Australia needs a compelling vision to drive its space ambitions
Wednesday, 9 November 2016
Securing Australia’s Space Industry, an event co-convened by Lockheed Martin Australia and the Space Industry Association of Australia, to be held at the National Press Club on Wednesday, 9 November 2016.
Australia has a unique opportunity to build a globally competitive, sustainable space industry but it needs a ‘big and compelling’ space vision, with a five- to ten-year stretch goal to make it a reality.
“It may have been unthinkable just a few years ago to say it’s possible for Australia to have a strong space industry,” said UNSW Canberra Rector, Professor Michael Frater.
“But the advent of small satellites, the decreasing cost of space access, and growing value-added service being provided by data owners means we have a unique opportunity to develop an industry both in space and on the ground.
“The window of opportunity is likely to be short, however, so ‘doing nothing’ is not an option. Many countries with smaller economies than Australia’s now have active space programs, and we risk missing the opportunity and simply watching while they benefit from it."
Australia’s space future lies in being actively involved throughout the value chain of space and spatial data, says Professor Frater.
“We should drive innovation and entrepreneurship in space and spatial data throughout the economy—in industry, universities and research organisations.
“We should build national and international partnerships, collaborations and networks to accelerate development cycles and augment the capabilities of the services provided by our space systems.”

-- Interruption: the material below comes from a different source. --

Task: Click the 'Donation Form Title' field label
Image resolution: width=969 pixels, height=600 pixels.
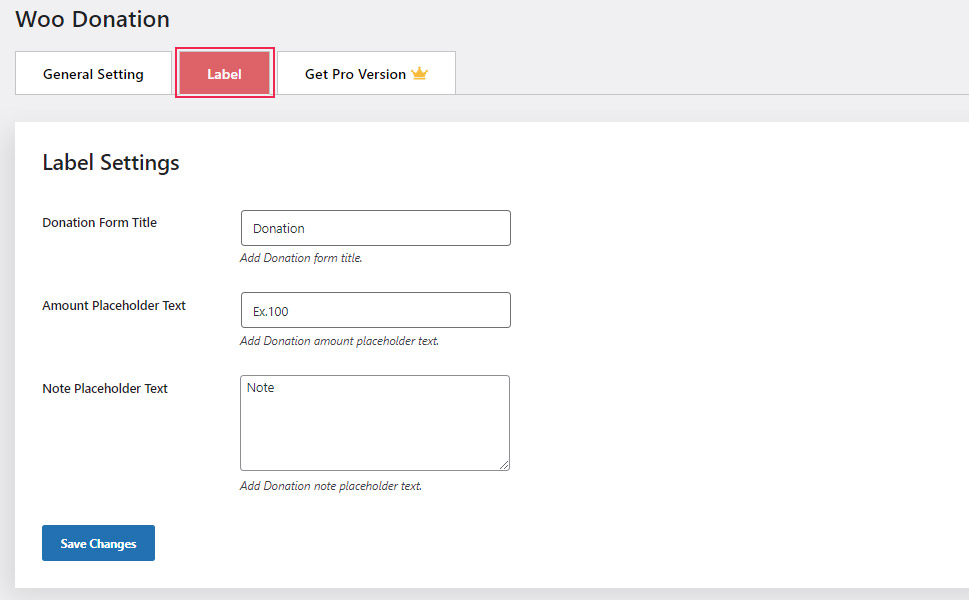Action: [x=99, y=222]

Australia’s stretch goal could be to exploit our track record in clever innovation and specific technologies such as autonomous systems.
“One example is to fly a formation of networked small spacecraft as a capability demonstrator for an application that cannot be achieved with a single spacecraft,” he said.
“Such an ambitious project would provide a focus for industry, government and universities to grow a strong space industry in Australia and become an important part of our economy.”
Professor Frater will make his comments in a keynote address to Securing Australia’s Space Industry, an event co-convened by Lockheed Martin Australia and the Space Industry Association of Australia on Wednesday 9 November.
UNSW Canberra is investing $10 million in building a domestic space program known as UNSW Canberra Space, with the goal of doing research in space, “moving beyond the paradigm of processing other peoples’ data on the ground”.
“UNSW Canberra Space, under the leadership of Professor Russell Boyce, has reversed the brain drain, built a space mission team, and now has five confirmed space missions with three more currently undergoing feasibility studies with our partners.
“What we have already achieved at UNSW Canberra shows that it can be done, that it can be done in Australia, and it can be done by Australians,” said Professor Frater.
UNSW Canberra’s Master of Space Engineering and Master of Space Operations degrees offer unique up-skilling for Defence and non-Defence professionals working in the space sector and related industries.
“UNSW Canberra is playing a key role in transforming space technology and helping Australia to become an important space-faring nation,” he said.